An IDF delegation in the Auschwitz camp, Photo: Courtesy of the IDF
Stern even appealed to Defense Minister Bnei Gantz to freeze the decision.
But it turned out that Gantz did not approve the decision at all, as required, as did Chief of Staff Kochavi, who discussed it only after the publication in "Israel Today." To Poland, as it was before.
"Witnesses in Uniform" campaigns have been going on for more than 20 years, and are attended by officers, trainees in various courses, civilian IDF employees and sometimes reservists.
These trips include tours of Warsaw and the concentration and extermination camps, as well as a meeting with Holocaust survivors.
The trips are accompanied by instructors from Yad Vashem, and over the years tens of thousands of uniformed people have participated in them.
Following the success of the military plan, the Israel Police and the GSS also began sending delegations on similar trips to Poland.
Ganz and Stars.
The Minister of Defense was also not updated on the change, Photo: Ariel Hermoni - Ministry of Defense
These voyages were stopped two years ago, with the outbreak of the corona.

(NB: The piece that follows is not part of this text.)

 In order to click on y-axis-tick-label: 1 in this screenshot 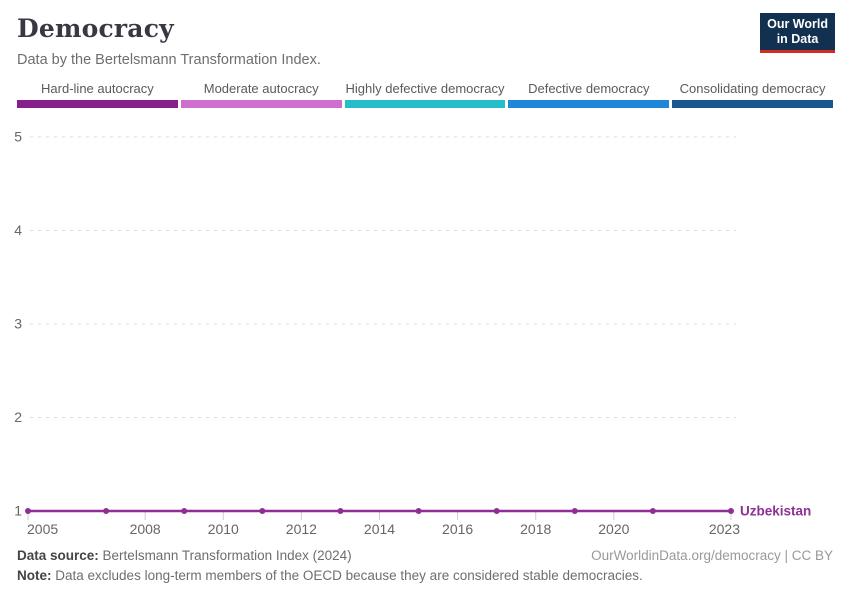, I will do `click(18, 511)`.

Recently, the IDF sought to renew them, but disagreements with the Polish hosts, and reservations in the Foreign Ministry over the laws regarding the property of Jews who perished in the Holocaust, led to the decision to divert trips from Poland to Lithuania. For a tour of Lithuania, to prepare the ground for the arrival of the first military delegations, which were planned to leave for Lithuania as early as Holocaust Remembrance Day next month.
Senior officials estimated this week that a solution would eventually be found that would allow the delegations to return to Poland.

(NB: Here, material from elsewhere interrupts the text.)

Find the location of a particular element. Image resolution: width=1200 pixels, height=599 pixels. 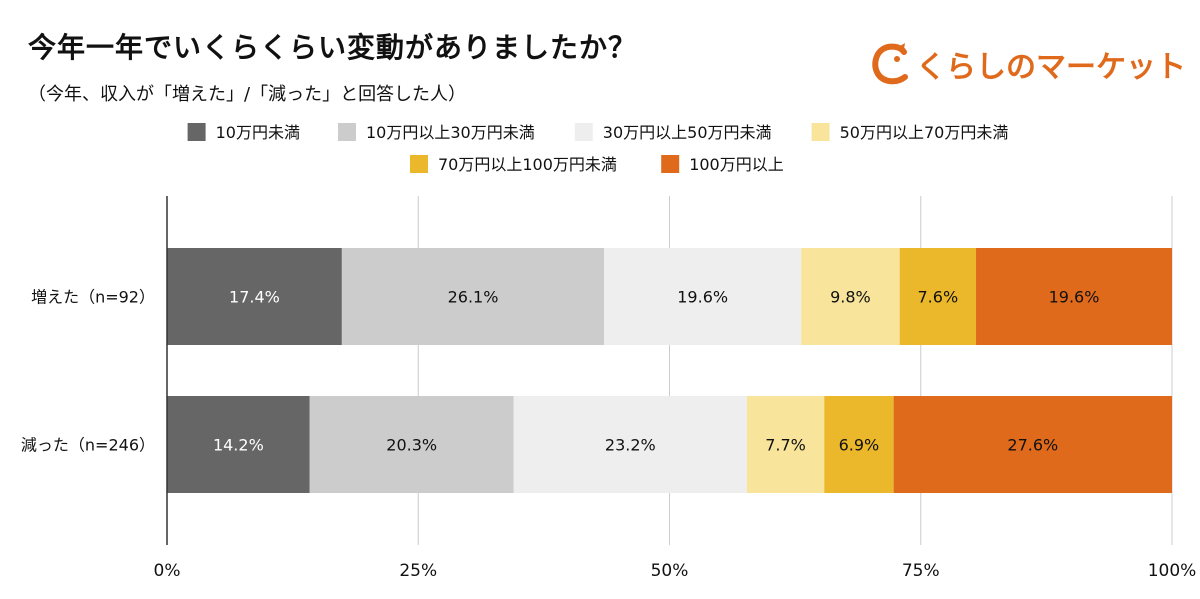

x-tick-label: 75% is located at coordinates (921, 571).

They pointed to the war in Ukraine, and the central role that Poland plays in the absorption of Ukrainian refugees, as "bridges that would allow for normalization of relations with Poland in general, and the return of delegations in particular."
The IDF spokesman responded:
"The 'Witnesses in Uniform' campaign is a key pillar in the commemoration of the Holocaust in the IDF.
"The IDF recently issued a recommendation to hold the trips to Lithuania instead of Poland. The chief of staff instructed to exhaust the efforts to return the trips to Poland, so at the moment their transfer to Lithuania has not been approved."